**DIRECTIONS FOR THIS TASK**
Your answer should be the lines of the listing that contain the word "will".
┌──
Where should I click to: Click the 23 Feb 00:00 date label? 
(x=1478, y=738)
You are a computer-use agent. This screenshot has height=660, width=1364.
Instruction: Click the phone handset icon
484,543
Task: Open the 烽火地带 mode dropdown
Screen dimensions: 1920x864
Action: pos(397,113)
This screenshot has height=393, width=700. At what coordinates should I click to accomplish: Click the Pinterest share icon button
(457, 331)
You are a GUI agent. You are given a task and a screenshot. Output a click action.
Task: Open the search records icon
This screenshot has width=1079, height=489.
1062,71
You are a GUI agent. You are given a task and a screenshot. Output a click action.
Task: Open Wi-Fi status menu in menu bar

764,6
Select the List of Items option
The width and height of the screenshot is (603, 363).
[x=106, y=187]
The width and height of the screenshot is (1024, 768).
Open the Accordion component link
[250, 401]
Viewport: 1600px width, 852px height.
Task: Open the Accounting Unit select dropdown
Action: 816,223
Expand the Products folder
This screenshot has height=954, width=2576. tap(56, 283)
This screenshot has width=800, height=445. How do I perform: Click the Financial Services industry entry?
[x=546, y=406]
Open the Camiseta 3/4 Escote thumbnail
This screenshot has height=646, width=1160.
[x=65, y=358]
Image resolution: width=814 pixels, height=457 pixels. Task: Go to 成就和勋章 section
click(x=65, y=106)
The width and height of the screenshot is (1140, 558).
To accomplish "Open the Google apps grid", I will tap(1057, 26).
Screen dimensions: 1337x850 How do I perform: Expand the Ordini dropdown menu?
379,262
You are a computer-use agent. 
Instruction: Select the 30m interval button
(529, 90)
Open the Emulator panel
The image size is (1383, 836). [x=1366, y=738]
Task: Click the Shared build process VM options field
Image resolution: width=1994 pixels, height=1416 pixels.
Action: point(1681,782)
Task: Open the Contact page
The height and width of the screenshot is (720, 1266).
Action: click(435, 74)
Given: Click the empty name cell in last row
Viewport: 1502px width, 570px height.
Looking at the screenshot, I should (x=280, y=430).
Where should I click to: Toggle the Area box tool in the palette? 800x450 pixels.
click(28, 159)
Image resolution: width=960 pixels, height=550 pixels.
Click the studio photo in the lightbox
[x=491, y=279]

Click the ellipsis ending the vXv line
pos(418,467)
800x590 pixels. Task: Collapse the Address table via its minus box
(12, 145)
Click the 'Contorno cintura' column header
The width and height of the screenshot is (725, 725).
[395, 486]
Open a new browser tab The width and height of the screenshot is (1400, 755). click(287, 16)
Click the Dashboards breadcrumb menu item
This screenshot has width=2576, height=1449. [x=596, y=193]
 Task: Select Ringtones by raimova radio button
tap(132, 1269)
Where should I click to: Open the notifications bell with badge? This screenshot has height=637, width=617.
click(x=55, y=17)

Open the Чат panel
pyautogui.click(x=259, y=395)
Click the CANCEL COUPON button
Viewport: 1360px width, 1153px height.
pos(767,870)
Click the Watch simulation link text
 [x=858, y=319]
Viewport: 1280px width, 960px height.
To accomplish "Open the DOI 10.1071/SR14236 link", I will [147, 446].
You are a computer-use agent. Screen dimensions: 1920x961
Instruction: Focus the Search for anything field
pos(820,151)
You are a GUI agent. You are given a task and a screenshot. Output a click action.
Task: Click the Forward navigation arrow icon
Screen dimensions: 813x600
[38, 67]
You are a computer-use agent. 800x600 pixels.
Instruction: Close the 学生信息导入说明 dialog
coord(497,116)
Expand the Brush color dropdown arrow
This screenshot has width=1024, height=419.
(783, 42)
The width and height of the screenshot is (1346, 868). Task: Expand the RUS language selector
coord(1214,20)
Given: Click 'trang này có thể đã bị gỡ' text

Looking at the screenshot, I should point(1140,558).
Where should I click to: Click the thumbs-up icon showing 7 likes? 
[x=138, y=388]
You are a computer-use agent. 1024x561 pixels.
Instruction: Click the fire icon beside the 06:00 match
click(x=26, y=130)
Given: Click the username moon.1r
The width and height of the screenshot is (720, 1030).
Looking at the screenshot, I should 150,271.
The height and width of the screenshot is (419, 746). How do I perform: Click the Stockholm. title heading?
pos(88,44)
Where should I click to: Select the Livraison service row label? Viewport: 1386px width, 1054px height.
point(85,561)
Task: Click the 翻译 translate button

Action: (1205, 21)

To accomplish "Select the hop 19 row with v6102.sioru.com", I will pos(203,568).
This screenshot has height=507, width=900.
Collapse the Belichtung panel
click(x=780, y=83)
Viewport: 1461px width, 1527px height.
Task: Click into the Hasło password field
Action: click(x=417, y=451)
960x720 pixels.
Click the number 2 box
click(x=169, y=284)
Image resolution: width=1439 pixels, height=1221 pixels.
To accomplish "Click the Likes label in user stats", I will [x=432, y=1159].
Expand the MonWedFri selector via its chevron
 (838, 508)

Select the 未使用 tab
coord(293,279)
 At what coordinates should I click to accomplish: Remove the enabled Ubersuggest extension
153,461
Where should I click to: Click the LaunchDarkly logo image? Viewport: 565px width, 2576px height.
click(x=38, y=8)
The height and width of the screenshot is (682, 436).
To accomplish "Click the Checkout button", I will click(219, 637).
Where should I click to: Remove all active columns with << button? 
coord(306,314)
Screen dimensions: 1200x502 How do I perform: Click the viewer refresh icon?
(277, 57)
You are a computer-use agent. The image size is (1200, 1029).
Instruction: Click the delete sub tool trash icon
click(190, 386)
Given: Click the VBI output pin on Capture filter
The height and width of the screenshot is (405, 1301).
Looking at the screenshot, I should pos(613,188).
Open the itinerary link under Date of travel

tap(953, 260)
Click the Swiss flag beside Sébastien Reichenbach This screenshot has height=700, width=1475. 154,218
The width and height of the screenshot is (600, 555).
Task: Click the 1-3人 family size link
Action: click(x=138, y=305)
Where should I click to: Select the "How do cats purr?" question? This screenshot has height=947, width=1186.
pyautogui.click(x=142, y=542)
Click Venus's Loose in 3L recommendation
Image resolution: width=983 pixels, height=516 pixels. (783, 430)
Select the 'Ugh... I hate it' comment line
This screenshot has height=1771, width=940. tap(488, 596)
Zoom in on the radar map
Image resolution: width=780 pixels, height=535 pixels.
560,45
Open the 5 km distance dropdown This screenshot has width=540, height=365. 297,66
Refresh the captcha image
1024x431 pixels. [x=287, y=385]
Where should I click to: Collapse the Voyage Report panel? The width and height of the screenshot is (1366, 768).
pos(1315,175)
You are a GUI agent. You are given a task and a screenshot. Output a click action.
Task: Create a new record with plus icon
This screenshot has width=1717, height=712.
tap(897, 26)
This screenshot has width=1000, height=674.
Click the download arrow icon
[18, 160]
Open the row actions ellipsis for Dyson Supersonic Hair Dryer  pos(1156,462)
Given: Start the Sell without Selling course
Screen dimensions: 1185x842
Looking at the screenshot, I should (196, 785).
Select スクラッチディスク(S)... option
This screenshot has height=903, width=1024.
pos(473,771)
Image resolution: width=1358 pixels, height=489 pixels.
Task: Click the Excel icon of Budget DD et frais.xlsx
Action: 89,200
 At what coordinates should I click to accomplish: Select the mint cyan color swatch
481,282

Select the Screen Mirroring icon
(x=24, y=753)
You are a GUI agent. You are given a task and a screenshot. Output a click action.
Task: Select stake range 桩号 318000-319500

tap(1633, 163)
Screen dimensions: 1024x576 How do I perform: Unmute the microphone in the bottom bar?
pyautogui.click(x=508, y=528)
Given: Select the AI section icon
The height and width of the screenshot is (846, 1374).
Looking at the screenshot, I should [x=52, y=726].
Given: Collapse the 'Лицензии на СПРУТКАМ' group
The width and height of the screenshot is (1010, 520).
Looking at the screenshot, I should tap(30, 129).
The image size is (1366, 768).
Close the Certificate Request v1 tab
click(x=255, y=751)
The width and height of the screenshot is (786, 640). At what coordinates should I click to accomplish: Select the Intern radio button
└──
**RESPONSE TO THIS EXERCISE**
To accomplish "Open the Google apps grid", I will tap(1057, 26).
To accomplish "Open the DOI 10.1071/SR14236 link", I will [147, 446].
To accomplish "Select the hop 19 row with v6102.sioru.com", I will pos(203,568).
To accomplish "Click the Likes label in user stats", I will [x=432, y=1159].
To accomplish "Click the Checkout button", I will click(219, 637).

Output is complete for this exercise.